If you do not use Connect-QADService and have no connection established prior to using a cmdlet, then the connection settings, including the server and the security context, are determined by the connection parameters of the first cmdlet you use. Subsequent cmdlets will use those settings by default.
Note that this cmdlet requires a connection to the ActiveRoles Server Administration Service, so the Proxy parameter must be used to establish a connection.
Related Commands
Parameters
| Name | Description | Required? | Pipeline Input | Default Value |
|---|---|---|---|---|
| Identity | If you want the cmdlet to retrieve a single Access Template Link object by name, specify the name, canonical name, or distinguished name (DN) of the respective AT Link object (located in the 'Configuration/AT Links' container in the ActiveRoles Server Configuration namespace). If you want to search for AT Links by other properties, omit this parameter. | false | true (ByValue, ByPropertyName) | |
| ObjectAttributes | Specify an associative array that defines the Access Template link attributes to search. The array syntax:
@{attr1='val1';attr2='val2';...} In this syntax, each of the key-value pairs is the LDAP display name and the value of an attribute to search. A value may include an asterisk character - a wildcard representing any group of characters. For information about associative arrays, type the following command at the PowerShell command-prompt: help about_associative_array | false | false | |
| ldapFilter | Specify the LDAP search filter that defines your search criteria. Note that the search filter string is case-sensitive.

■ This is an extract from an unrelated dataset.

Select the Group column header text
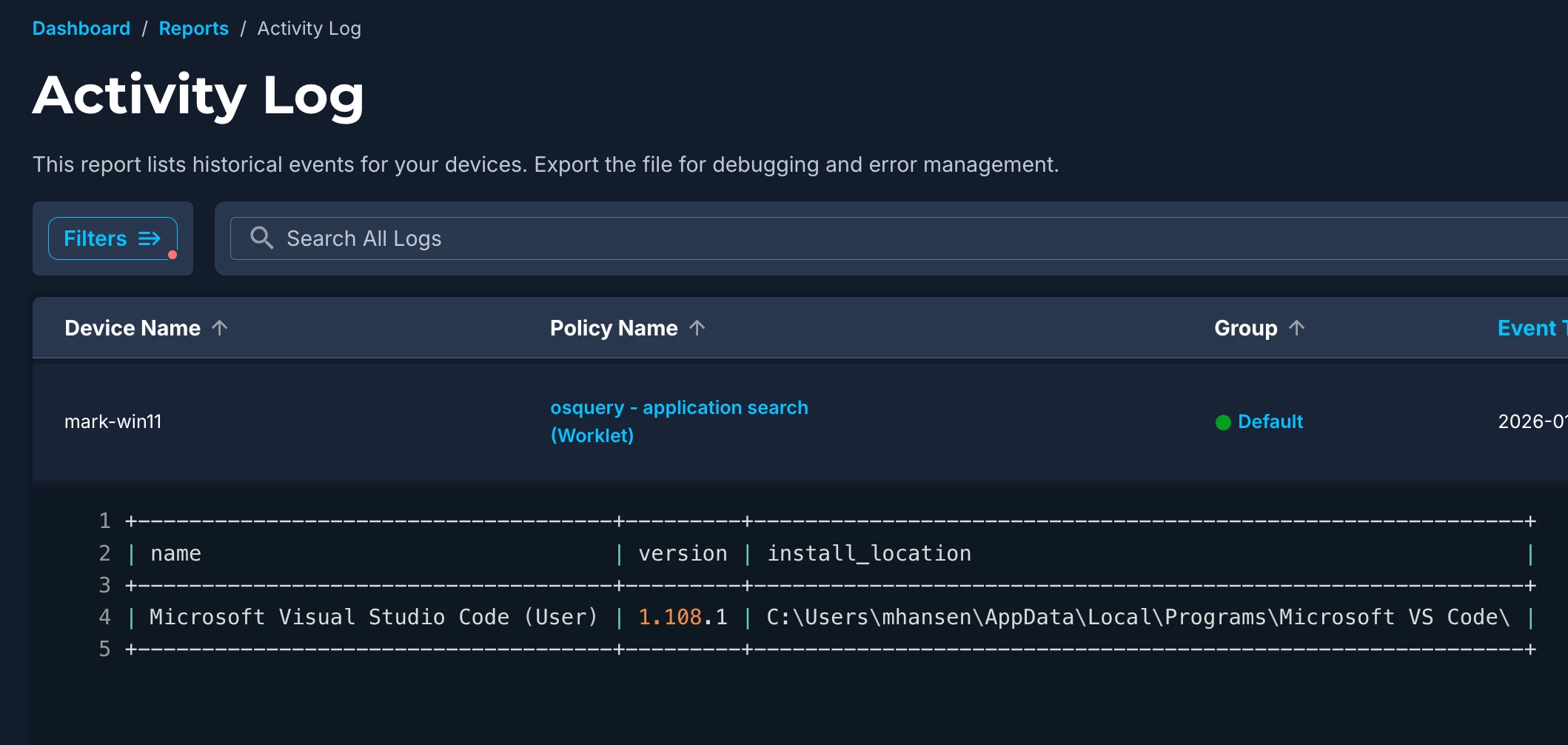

The cmdlet disregards this parameter if an Identity value is supplied. If you want this parameter to have effect, do not supply any Identity value on the command line. With the LdapFilter parameter, the cmdlet disregards the attribute-specific parameters. If you want to define search criteria based on specific attributes, do not supply LdapFilter on the command line. | false | false | |
| PageSize | Set the maximum number of items in each page of the search results that will be returned by the cmdlet. After the directory server has found the number of objects that are specified by this parameter, it will stop searching and return the results to the cmdlet. When the cmdlet requests more data, the server will restart the search where it left off. You can use this setting to adjust the number of requests (network calls) to the directory server issued by the cmdlet during a search.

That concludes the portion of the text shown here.